Exercise prompt → Write out the part of the article on the Sudan crackdown below, starting with "UN peacekeeping chief, Jean" and going on through "protestors in Sudan.".

Text segment →
* * * * *

The council is scheduled to vote on the mandate of the mission known as UNAMID on 27th of June.

Amnesty international and human rights watch have said that the instability has an impact on

Darfur and that the peacekeepers should remain. UN human rights official Andrew Gilmour said that there have been increased reports of killing, abduction, and sexual violence in Darfur in recent months.

Sudan’s military rulers have issued a decree ordering UNAMID to hand over all of its camps in Darfur to the rapid support forces, RSF, which led the crackdown on the protestors .the RSF accused of dispersing the protest camp with gunfire, grew out of the Janjaweed militia that human rights groups accuse of committing war crimes including killings, rape, and torture of civilians in Sudan’s western region of Darfur after the outbreak of conflict there in 2003. But the

UN peacekeeping chief, Jean Pierre said the plans to turn over all its camps to the Sudanese forces as part of the drawdown have been suspended. According to the UN, about 7200 troops and police remain in Darfur from the 16000 deployed at the height of the conflict and more than 300000 people have been killed and 2.5 million displaced in the violence after a series of phased drawdowns.

On Monday, the AU commission chairman, Moussa Faki Mahamat called for an immediate and transparent investigation in order to hold all those responsible, accountable for the violence. The chairman has also called on TMC, transitional military council, to protect civilians from further harm.

Washington called on Sudan’s military rulers to desist from violence and urged talks with protestors in Sudan.

Social media was labelled one of the leading forces behind Bashir’s dethronement. The military government has stripped the civilians of internet access. In spite of these strict regulations the crisis in Sudan has made its way into the day-to-day conversations of people all over the world. A blue wave has extended across social media as netizens are willing to express their solidarity with the protestors.

The most intimidating roadblock for the human rights movement, as it’s evident from the ongoing unrest, is the safety of the unshielded civilians Videos posted on social media displayed soldiers trashing the deserted protest zone or firing on civilians. Bloodied protesters lay on the ground. Clouds of smoke rose over Khartoum as demonstrators congested streets in some parts of the city, burning tires at barricades.

In a video, filmed by a witness, a car was stopped by the security forces and the occupants inside were beaten mercilessly.

“They weren’t shooting in the air, they were shooting directly at people. They were targeting the legs, the stomach, and the chest. And in moments they were targeting the head directly. There is no other description to describe what happened, except that it was a massacre.” said one of the protestor.

Some who witnessed the brutality, spoke about it to the BBC News. Such as Ahmed, who was shot, “There was a huge number of these soldiers. There was very intense shooting. People who are getting shot and falling. Along with the shooting there were people around us who were hitting us with the sticks and whips and things. So we weren’t able to carry all the people who were shot.”

Mussab, who almost died from being beaten so hard, said “I was beaten all over my body, until I passed out. All the people with me had serious injuries. At that point, they had already cocked their weapons and were ready to shoot us, inside the clinic. The army officers took them outside. If they hadn’t arrived, we would have been executed.

Another person who was a victim of the brutality said “there was another patient lying next to me. His stomach was open from one side to the other. Some of his organs were outside. One of the people with me said to them: ‘this guy’s stomach is open and his intestines are out, he could die.’ They said – let him die. Then they hit the female doctor with a stick.”

* * * * *

Excerpted records →
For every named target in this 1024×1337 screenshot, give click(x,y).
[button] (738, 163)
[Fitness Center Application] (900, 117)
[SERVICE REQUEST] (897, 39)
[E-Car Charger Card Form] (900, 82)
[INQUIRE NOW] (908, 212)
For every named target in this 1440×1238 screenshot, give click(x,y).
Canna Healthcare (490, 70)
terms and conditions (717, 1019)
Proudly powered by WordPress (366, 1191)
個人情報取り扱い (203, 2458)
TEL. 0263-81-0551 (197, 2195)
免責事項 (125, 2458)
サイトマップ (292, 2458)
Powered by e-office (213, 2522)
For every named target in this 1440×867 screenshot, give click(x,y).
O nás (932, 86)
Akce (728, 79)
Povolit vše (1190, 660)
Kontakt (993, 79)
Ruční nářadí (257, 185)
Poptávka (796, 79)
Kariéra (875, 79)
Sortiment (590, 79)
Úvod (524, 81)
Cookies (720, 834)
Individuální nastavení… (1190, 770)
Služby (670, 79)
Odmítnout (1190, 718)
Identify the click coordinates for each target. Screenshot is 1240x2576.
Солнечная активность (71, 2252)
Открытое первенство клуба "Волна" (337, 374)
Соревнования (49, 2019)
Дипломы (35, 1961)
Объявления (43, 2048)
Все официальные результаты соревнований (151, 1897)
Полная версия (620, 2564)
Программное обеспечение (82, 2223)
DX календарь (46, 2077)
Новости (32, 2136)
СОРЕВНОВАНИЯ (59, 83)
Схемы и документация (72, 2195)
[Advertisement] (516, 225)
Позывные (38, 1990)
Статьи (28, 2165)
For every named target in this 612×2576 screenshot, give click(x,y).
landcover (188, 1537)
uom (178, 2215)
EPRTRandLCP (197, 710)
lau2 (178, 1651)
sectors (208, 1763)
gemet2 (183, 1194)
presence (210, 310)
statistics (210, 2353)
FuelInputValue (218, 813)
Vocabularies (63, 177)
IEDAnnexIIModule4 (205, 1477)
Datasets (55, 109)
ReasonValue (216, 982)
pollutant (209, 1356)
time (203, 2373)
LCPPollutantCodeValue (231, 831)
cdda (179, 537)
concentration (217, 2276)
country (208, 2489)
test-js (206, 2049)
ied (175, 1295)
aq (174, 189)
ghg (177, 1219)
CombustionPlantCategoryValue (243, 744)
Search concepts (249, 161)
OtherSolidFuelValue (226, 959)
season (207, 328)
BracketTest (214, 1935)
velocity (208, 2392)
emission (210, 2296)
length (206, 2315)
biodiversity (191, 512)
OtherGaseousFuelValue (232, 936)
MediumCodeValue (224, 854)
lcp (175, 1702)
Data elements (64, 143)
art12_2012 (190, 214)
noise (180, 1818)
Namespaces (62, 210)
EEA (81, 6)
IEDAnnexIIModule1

* * * * *

Result below →
UN peacekeeping chief, Jean Pierre said the plans to turn over all its camps to the Sudanese forces as part of the drawdown have been suspended. According to the UN, about 7200 troops and police remain in Darfur from the 16000 deployed at the height of the conflict and more than 300000 people have been killed and 2.5 million displaced in the violence after a series of phased drawdowns.

On Monday, the AU commission chairman, Moussa Faki Mahamat called for an immediate and transparent investigation in order to hold all those responsible, accountable for the violence. The chairman has also called on TMC, transitional military council, to protect civilians from further harm.

Washington called on Sudan’s military rulers to desist from violence and urged talks with protestors in Sudan.